◆ Written task A ◆
Please rewrite the paragraph of the passage on 4X games that begins "To put it another way" as a short bulleted list, keeping its main facts.

◆ Reading passage ◆
▼▼▼
The 4X game is the Sunday papers genre: you spread out, prepare yourself for the long, luxurious haul, and tackle this glorious unwieldy thing, thick with features wanted and unwanted and packed with colour and far-flung intrigue. Your favourite part in it will be some aspect you were not expecting, and yet the whole thing is wonderfully awash with calming familiarity. I am still surprised that the new Civ does not drop a leaflet for life insurance when you pick it up and shake it.

To put it another way, the pleasure of these games is that they take time. You start off with one settler and an entire globe is waiting to be discovered and bent to your will. In space 4X games it's even more daunting: a solar system, a galaxy, a universe is yours for the taking. Someday someone's going to make a multiverse 4X. Maybe we are already playing it.
▲▲▲
◆ Written task B ◆
Reproduce the rows below, starting at the line containing "The width and height of the screenshot is (1920, 1740)." and ending at the line containing "[x=312, y=300]".

◆ Data provided ◆
▼▼▼
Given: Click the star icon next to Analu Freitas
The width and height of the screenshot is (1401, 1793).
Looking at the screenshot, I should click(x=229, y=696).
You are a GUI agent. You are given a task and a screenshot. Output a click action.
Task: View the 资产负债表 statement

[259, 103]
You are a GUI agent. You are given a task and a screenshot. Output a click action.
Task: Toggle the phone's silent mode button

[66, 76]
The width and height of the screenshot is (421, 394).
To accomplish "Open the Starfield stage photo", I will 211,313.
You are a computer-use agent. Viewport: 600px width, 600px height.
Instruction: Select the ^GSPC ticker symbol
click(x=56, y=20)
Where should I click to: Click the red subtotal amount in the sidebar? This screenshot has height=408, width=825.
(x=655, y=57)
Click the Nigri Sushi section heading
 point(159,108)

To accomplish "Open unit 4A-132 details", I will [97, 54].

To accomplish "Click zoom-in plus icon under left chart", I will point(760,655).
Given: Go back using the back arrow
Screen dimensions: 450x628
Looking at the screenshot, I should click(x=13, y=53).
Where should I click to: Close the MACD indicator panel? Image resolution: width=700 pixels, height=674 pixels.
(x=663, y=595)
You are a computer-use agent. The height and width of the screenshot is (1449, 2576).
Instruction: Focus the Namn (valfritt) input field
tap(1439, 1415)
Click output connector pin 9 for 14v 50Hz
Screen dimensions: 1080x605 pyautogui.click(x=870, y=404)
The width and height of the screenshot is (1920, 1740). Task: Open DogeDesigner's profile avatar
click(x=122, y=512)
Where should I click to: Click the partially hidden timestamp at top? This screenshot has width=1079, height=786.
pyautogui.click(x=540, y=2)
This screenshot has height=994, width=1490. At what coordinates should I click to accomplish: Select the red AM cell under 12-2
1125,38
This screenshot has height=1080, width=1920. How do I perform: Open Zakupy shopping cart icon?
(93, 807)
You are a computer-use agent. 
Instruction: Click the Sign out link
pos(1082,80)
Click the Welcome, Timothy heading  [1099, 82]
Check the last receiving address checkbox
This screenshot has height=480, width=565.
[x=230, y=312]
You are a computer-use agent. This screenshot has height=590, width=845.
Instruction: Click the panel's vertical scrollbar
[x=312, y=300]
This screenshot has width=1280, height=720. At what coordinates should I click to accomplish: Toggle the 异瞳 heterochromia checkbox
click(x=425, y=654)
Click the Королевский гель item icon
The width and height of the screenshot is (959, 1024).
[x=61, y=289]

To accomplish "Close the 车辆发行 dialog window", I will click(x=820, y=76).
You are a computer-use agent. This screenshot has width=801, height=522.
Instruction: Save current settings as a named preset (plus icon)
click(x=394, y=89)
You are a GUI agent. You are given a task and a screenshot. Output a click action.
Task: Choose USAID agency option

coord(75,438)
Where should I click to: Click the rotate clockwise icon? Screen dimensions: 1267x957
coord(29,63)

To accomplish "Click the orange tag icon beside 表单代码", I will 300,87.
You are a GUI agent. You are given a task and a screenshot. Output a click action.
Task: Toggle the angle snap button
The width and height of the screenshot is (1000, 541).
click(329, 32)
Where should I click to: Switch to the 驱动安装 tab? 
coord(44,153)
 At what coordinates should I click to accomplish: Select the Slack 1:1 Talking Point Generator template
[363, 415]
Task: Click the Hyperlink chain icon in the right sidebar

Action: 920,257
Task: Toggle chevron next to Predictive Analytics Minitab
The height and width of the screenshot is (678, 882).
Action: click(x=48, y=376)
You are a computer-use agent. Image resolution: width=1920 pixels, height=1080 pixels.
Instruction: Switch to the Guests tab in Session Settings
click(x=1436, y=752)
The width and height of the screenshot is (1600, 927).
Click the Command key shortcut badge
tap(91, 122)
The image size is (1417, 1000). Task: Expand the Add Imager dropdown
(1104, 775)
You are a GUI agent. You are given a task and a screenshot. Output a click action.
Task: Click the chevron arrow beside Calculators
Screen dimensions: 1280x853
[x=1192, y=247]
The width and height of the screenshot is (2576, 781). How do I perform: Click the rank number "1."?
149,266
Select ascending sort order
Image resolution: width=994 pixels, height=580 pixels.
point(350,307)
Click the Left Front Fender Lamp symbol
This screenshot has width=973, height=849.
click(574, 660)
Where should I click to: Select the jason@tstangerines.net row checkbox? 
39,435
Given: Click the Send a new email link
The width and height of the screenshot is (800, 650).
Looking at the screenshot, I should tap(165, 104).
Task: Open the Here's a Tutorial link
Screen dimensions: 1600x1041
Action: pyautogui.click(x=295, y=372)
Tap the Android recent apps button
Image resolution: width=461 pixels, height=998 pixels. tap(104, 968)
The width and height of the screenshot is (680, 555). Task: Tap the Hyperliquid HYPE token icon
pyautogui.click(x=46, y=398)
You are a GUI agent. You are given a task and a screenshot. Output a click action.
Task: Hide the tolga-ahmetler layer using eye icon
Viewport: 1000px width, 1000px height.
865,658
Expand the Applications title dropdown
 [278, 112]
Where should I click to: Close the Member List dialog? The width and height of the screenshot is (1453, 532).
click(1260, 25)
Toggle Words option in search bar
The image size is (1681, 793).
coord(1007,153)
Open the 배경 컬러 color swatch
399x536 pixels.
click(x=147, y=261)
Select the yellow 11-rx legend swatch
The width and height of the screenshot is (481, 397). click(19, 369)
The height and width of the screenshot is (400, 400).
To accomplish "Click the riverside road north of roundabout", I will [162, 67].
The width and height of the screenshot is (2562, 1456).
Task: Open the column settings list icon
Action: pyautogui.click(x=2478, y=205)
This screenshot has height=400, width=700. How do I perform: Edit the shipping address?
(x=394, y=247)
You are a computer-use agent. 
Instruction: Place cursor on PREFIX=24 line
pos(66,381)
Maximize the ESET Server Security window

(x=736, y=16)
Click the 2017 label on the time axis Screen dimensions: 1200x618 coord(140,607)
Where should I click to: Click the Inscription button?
▲▲▲
◆ Output A ◆
- The pleasure of these games is that they take time.
- You start with one settler, and an entire globe waits to be discovered and bent to your will.
- Space 4X games are even more daunting: a solar system, a galaxy, or a universe is yours for the taking.
- Someday someone will make a multiverse 4X, and maybe we are already playing it.

◆ Output B ◆
The width and height of the screenshot is (1920, 1740). Task: Open DogeDesigner's profile avatar
click(x=122, y=512)
Where should I click to: Click the partially hidden timestamp at top? This screenshot has width=1079, height=786.
pyautogui.click(x=540, y=2)
This screenshot has height=994, width=1490. At what coordinates should I click to accomplish: Select the red AM cell under 12-2
1125,38
This screenshot has height=1080, width=1920. How do I perform: Open Zakupy shopping cart icon?
(93, 807)
You are a computer-use agent. 
Instruction: Click the Sign out link
pos(1082,80)
Click the Welcome, Timothy heading  [1099, 82]
Check the last receiving address checkbox
This screenshot has height=480, width=565.
[x=230, y=312]
You are a computer-use agent. This screenshot has height=590, width=845.
Instruction: Click the panel's vertical scrollbar
[x=312, y=300]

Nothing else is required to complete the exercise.